Abstract

Objectives: This study aimed to determine the spectrum of diseases admitted to the neonatal unit of a Teaching Hospital in Ghana. Methods: Prospective cross-sectional descriptive study done on Mother Baby Unit (MBU), the neonatal ward, of Komfo Anokye Teaching Hospital, Kumasi. Data were collected daily between 8 hrs and 20 hrs GMT. Information was obtained from both the clinical team and the mothers of the neonates. Data obtained included age, weight, sex, place of delivery and diagnosis including congenital anomalies and syndromes.

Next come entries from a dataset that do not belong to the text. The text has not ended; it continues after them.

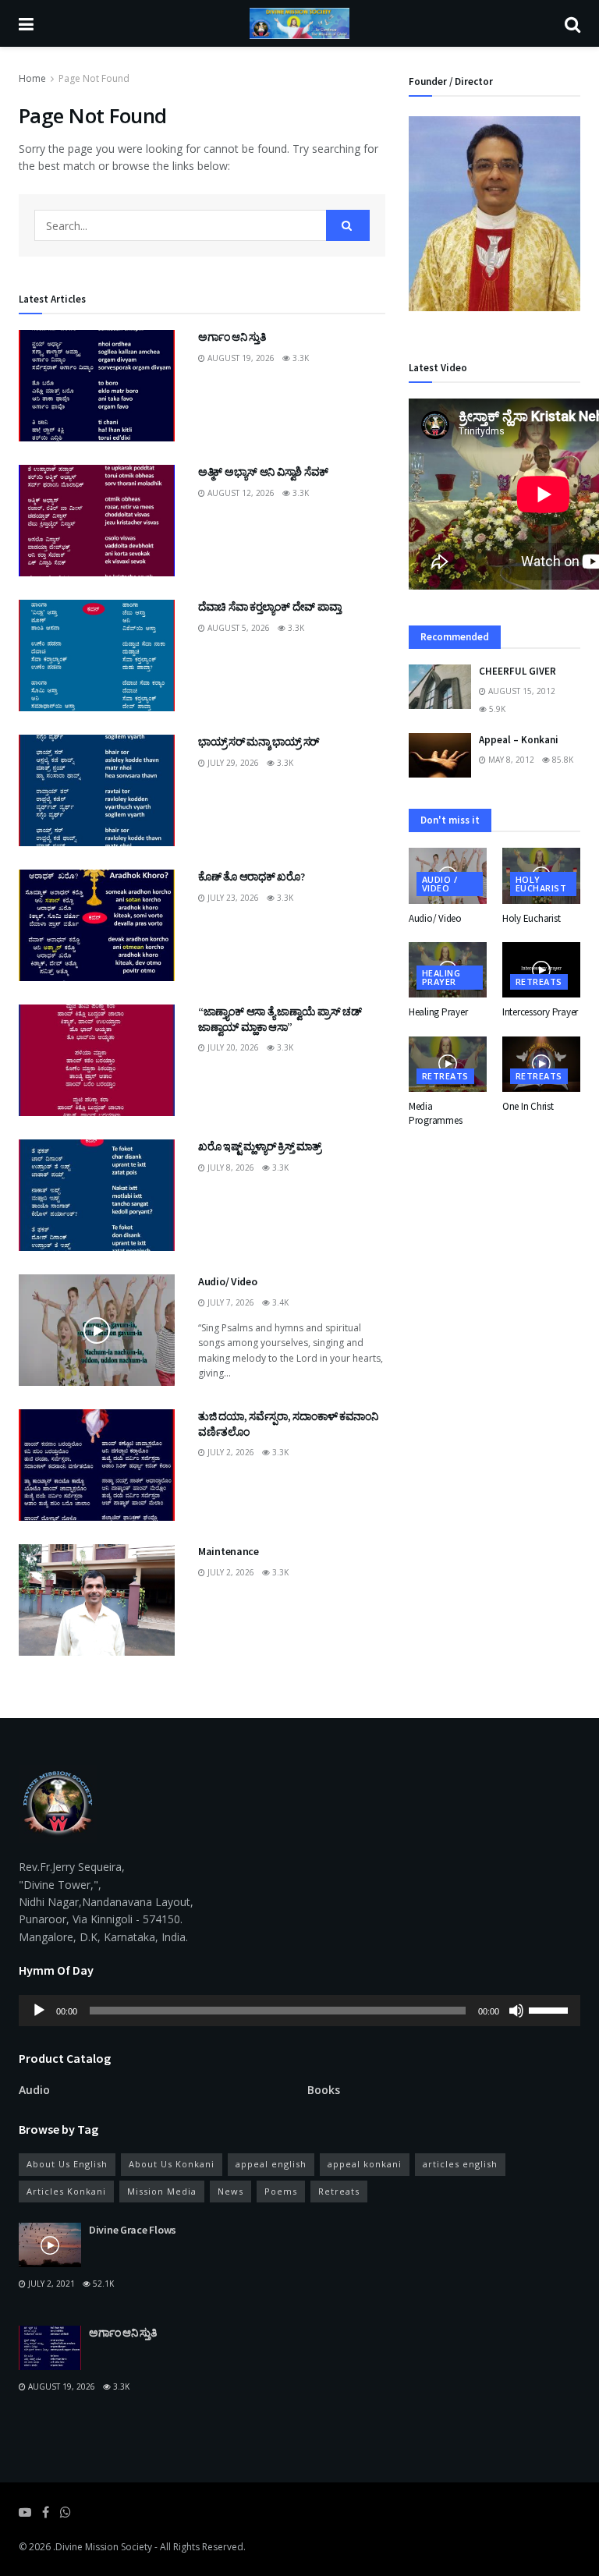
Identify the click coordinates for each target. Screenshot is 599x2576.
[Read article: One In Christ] (541, 1064)
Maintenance (228, 1551)
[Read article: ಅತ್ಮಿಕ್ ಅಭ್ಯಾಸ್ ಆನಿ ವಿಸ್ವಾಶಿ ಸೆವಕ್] (97, 520)
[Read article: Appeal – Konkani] (440, 755)
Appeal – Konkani (518, 739)
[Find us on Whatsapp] (65, 2512)
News (230, 2191)
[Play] (39, 2010)
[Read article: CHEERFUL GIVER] (440, 686)
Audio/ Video (227, 1281)
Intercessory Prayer (540, 1012)
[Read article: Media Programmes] (448, 1064)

Analysis was done using Stata version 12. Ethical approval was obtained from Committee on Human Research Publication and Ethics. Informed consent was obtained for each neonate before recruitment. Results: A total of 1580 neonates were recruited during the study period, 57.03% were normal males, 42.22% were normal females while 0.76% had ambiguous genitalia. Majority of the neonates, 64.87% were delivered at KATH labour ward, 23.96% were delivered at hospitals and clinic within Kumasi but outside KATH and 11.27% from outside Kumasi. The reasons for admission were neonatal sepsis (38.10%), birth asphyxia (27.91%), neonatal jaundice (18.86%), congenital malformations (7.09%), syndromes (1.77%) and genital anomalies (1.47%). Prematurity was the cause of admission for 31.27% of babies. Conclusion: Majority of admissions at MBU is from KATH labour ward with most of them having neonatal sepsis and birth asphyxia. Admissions due to congenital malformations including syndromes are quite significant. There is the need to improve delivery practices to prevent or reduce asphyxia.

Highlights

  • Over the past decade, there has been a decline in neonatal mortality rate

  • The reasons for admission were neonatal sepsis (38.10%), birth asphyxia (27.91%), neonatal jaundice (18.86%), congenital malformations (7.09%), syndromes (1.77%) and genital anomalies (1.47%)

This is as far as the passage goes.